Bref, un gouvernement de plein exercice serait un gouvernement instable, et il est improbable que l'on en revienne dans le court terme à des gouvernements de législature (restant solidement en place pendant 4 ans). En réalité, la durée de vie du prochain Exécutif fédéral n'excédera sans doute pas quelques mois, au plus tard jusqu'aux prochaines élections communales d'octobre 2012.
La crise de régime est l'horizon indépassable de la période traversée par le pays, sur fond de crise du capitalisme globalisé, de l'Union européenne et de sa monnaie, qui ne constituent pas des facteurs de quiétude et qui ne jouent pas en faveur d'une pacification....

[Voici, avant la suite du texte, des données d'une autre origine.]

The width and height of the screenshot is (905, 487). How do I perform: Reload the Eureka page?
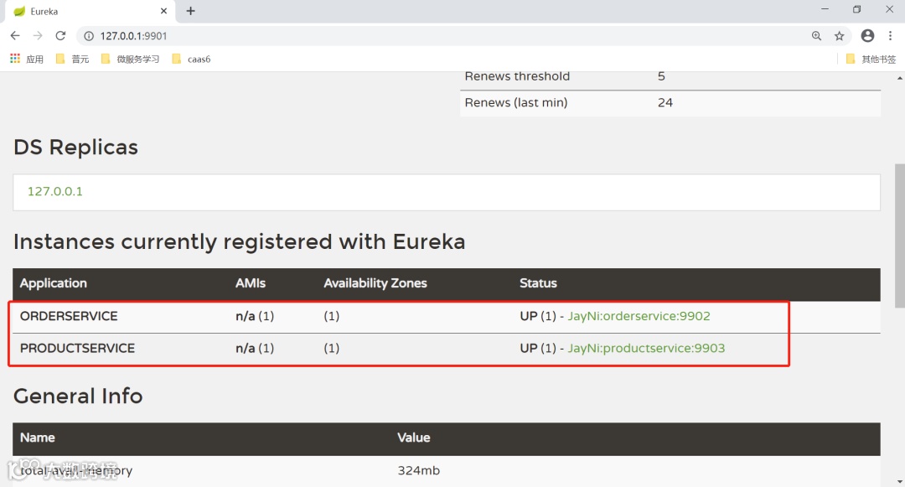[60, 36]
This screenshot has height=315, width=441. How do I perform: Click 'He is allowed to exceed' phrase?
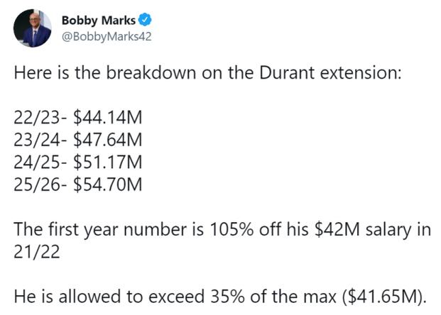[x=109, y=297]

D'autant que cette crise est alimentée par une question nationale qui pourra difficilement trouver une solution satisfaisante avec le bricolage d'un sixième « grand accord » entre les représentants des communautés et régions. Le processus de restructuration de l'Etat, engagé activement il y a 40 ans, est un processus ininterrompu, qui évolue de réforme institutionnelle en réforme institutionnelle. Tout simplement parce qu'il existe une majorité politique au Nord du pays pour relayer le mouvement national flamand , dont le but est d'obtenir une véritable autonomie de la Flandre. Ce qui ne signifie pas automatiquement la disparition de la Belgique, mais à tout le moins l'émergence d'une architecture institutionnelle qui déshabillera substantiellement l'Etat central, réduisant ses prérogatives en peau de chagrin.
Dans cette phase chahutée de notre histoire, on est en droit d'attendre du mouvement ouvrier et des formations de gauche des positions claires et fermes.
1. Face à la l'offensive d'austérité contre les travailleurs et allocataires sociaux qui se prépare, il est temps d'organiser dès maintenant la résistance et de lancer une contre-offensive. Une campagne d'information et de sensibilisation doit démarrer dans les entreprises et les secteurs, et des revendications alternatives fortes mises en avant. Pourquoi pas, dès le mois de septembre, des actions syndicales d'avertissement pour mettre la pression sur les négociateurs ?
2. Sur le plan du « communautaire », il faut éviter le piège du nationalisme belgicain. Il ne s'agit plus de « sauver la Belgique » ou d'en revenir au désuet «modèle de papa » ; il ne s'agit pas de nier les aspirations des peuples et leur droit démocratique à l'autodétermination, une attitude qui ne ferait que renforcer la droite nationaliste. Il faut s'orienter vers une solution de type confédéral qui permettrait aux différentes entités de pouvoir mener effectivement des politiques répondant aux aspirations populaires. Quand les travailleurs des différentes régions pourront prendre en main leur propre sort, une solidarité authentique entre les peuples pourra se déployer. Aujourd'hui, ce n'est pas la création d'entités autonomes qui menace l'unité des travailleurs, c'est le maintien d'un Etat désarticulé, au fonctionnement illisible, qui est source de confusion et d'incompréhension entre ceux qui subissent de plein fouet la crise.
Il n'y a pas d'autre issue que de marcher sur ses deux jambes, il n'y a pas d'autre chemin que de lier les différents aspects du combat pour une transformation en profondeur de la société : le politique, l'économique, le social, l'environnemental et... l'institutionnel.
Un sentier particulièrement escarpé à gravir, mais il n'existe pas de voie royale vers une solution de rechange au capitalisme réellement existant en Belgique. Ce n'est donc pas le moment de reculer devant l'ampleur de la tâche.